Let’s now see what happens if we introduce an outlier and see the effect of scaling using Standard Scaler and Robust Scaler (a circle shows an outlier).

```
dfr = pd.DataFrame({'WEIGHT': [15, 18, 12,10,50],
'PRICE': [1,3,2,5,20]},
index = ['Orange','Apple','Banana','Grape','Jackfruit'])
print(dfr)
from sklearn.preprocessing import StandardScaler
scaler = StandardScaler()
df21 = pd.DataFrame(scaler.fit_transform(dfr),
columns=['WEIGHT','PRICE'],
index = ['Orange','Apple','Banana','Grape','Jackfruit'])
ax = dfr.plot.scatter(x='WEIGHT', y='PRICE',color=['red','green','blue','yellow','black'],
marker = '*',s=80, label='BREFORE SCALING');
df21.plot.scatter(x='WEIGHT', y='PRICE', color=['red','green','blue','yellow','black'],
marker = 'o',s=60,label='STANDARD', ax = ax,figsize=(12,6))
from sklearn.preprocessing import RobustScaler
scaler = RobustScaler()
df31 = pd.DataFrame(scaler.fit_transform(dfr),
columns=['WEIGHT','PRICE'],
index = ['Orange','Apple','Banana','Grape','Jackfruit'])
df31.plot.scatter(x='WEIGHT', y='PRICE', color=['red','green','blue','yellow','black'],
marker = 'v',s=60,label='ROBUST', ax = ax,figsize=(12,6))
plt.axhline(0, color='red',alpha=0.2)
plt.axvline(0, color='red',alpha=0.2);
WEIGHT PRICE
Orange 15 1
Apple 18 3
Banana 12 2
Grape 10 5
Jackfruit 50 20
```

Transform features using quantiles information. This method transforms the features to follow a **uniform or a normal **distribution. Therefore, for a given feature, this transformation tends to spread out the most frequent values. It also reduces the impact of (marginal) outliers: this is, therefore, a **robust pre-processing** scheme.
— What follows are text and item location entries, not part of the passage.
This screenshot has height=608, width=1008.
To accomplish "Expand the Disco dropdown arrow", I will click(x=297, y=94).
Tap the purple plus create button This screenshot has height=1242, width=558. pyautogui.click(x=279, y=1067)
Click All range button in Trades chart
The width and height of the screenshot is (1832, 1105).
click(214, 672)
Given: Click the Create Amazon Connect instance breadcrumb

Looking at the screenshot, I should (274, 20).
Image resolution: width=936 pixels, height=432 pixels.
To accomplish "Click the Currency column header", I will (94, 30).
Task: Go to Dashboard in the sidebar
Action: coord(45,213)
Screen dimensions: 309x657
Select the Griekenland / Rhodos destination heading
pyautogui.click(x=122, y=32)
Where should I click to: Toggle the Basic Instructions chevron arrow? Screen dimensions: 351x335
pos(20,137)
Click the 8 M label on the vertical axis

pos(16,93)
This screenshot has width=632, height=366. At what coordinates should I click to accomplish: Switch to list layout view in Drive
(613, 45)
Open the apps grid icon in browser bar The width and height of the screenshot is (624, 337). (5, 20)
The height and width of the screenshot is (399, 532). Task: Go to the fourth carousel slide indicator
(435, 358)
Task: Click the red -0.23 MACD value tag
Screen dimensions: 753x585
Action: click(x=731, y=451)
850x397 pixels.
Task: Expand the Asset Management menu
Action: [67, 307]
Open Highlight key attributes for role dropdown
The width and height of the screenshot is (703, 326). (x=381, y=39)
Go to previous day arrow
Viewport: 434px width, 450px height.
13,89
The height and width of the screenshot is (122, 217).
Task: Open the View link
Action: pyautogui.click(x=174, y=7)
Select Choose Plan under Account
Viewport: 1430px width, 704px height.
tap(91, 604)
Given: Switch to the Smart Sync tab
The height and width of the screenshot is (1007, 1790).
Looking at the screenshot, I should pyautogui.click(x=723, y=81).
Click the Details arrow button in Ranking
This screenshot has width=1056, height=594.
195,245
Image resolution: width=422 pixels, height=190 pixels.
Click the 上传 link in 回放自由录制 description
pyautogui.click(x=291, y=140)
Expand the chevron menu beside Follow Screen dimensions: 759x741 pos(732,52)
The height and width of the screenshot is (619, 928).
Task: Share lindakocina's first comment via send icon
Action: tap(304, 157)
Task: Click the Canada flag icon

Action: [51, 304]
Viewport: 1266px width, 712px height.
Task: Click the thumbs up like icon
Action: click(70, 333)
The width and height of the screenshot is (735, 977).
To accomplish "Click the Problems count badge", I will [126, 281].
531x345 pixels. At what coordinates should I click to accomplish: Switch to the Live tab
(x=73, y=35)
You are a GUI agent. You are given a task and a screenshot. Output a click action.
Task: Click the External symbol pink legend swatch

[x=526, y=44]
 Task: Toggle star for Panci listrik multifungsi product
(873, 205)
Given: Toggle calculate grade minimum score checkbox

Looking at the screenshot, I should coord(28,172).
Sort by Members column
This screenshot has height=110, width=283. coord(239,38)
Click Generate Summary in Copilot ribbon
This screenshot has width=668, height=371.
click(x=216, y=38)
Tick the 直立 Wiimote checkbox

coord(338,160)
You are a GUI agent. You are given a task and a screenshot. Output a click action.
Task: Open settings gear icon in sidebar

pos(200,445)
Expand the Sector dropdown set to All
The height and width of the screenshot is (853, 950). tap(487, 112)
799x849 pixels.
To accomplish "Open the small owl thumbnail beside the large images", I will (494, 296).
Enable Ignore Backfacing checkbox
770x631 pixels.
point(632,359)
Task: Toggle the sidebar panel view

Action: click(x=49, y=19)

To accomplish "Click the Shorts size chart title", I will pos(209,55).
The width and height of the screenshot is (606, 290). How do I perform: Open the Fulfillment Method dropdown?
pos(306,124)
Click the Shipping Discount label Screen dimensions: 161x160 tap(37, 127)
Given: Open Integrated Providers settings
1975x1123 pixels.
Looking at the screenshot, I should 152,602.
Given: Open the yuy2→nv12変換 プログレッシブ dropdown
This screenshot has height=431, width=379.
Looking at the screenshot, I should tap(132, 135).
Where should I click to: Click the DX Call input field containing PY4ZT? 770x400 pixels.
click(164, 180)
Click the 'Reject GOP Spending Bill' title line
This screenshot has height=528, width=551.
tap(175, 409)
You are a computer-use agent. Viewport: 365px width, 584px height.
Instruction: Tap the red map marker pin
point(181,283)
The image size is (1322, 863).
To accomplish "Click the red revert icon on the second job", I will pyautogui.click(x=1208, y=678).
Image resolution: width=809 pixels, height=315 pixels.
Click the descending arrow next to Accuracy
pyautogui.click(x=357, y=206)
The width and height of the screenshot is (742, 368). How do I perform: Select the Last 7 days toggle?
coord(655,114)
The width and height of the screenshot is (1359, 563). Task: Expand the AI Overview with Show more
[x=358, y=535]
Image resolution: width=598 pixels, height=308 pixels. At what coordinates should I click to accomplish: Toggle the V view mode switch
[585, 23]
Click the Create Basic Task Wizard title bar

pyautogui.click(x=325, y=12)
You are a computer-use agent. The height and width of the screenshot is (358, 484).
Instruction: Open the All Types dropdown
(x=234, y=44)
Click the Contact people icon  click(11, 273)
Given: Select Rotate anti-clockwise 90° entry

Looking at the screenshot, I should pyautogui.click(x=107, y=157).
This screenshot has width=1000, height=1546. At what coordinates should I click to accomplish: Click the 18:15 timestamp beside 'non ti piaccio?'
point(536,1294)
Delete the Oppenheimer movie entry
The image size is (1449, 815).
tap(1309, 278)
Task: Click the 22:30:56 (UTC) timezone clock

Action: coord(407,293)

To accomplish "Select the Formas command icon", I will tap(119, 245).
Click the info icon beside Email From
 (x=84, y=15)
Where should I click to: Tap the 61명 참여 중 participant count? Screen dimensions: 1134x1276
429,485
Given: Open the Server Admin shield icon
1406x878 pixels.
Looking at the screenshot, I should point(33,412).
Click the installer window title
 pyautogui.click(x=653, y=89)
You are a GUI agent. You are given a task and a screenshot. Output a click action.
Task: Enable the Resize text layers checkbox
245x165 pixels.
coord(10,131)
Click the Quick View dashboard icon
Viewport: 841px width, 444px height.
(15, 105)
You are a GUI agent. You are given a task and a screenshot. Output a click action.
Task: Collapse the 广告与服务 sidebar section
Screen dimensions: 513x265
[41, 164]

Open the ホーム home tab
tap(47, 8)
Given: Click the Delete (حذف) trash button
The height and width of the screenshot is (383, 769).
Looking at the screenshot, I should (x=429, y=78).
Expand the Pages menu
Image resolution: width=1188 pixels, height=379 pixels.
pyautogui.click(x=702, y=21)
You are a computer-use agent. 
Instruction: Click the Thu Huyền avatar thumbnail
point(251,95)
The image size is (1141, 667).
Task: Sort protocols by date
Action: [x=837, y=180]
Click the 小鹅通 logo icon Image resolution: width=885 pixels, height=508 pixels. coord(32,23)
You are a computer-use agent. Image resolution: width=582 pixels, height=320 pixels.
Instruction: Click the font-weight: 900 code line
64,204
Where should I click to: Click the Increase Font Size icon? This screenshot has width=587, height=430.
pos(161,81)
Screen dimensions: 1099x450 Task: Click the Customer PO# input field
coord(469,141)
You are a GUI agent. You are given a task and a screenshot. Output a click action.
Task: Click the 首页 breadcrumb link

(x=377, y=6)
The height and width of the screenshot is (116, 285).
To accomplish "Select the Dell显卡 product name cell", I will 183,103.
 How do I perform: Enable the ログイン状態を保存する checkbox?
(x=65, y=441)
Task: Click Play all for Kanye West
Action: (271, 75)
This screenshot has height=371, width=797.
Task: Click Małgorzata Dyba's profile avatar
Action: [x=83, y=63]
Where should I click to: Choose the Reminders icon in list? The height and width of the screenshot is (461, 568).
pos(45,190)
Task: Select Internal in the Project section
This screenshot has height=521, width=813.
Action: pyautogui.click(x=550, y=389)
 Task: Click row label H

The cumulative distribution function of a feature is used to project the original values. Note that this transform is non-linear and may distort linear correlations between variables measured at the same scale but renders variables measured at different scales more directly comparable. This is also sometimes called as **Rank scaler.**

```
from sklearn.preprocessing import QuantileTransformer
scaler = QuantileTransformer()
df6 = pd.DataFrame(scaler.fit_transform(df),
columns=['WEIGHT','PRICE'],
index = ['Orange','Apple','Banana','Grape'])
ax = df.plot.scatter(x='WEIGHT', y='PRICE',color=['red','green','blue','yellow'],
marker = '*',s=80, label='BREFORE SCALING');
df6.plot.scatter(x='WEIGHT', y='PRICE', color=['red','green','blue','yellow'],
marker = 'o',s=60,label='AFTER SCALING', ax = ax,figsize=(6,4))
plt.axhline(0, color='red',alpha=0.2)
plt.axvline(0, color='red',alpha=0.2);
```

The above example is just for illustration as a Quantile transformer is useful when we have a large dataset with many data points usually more than 1000.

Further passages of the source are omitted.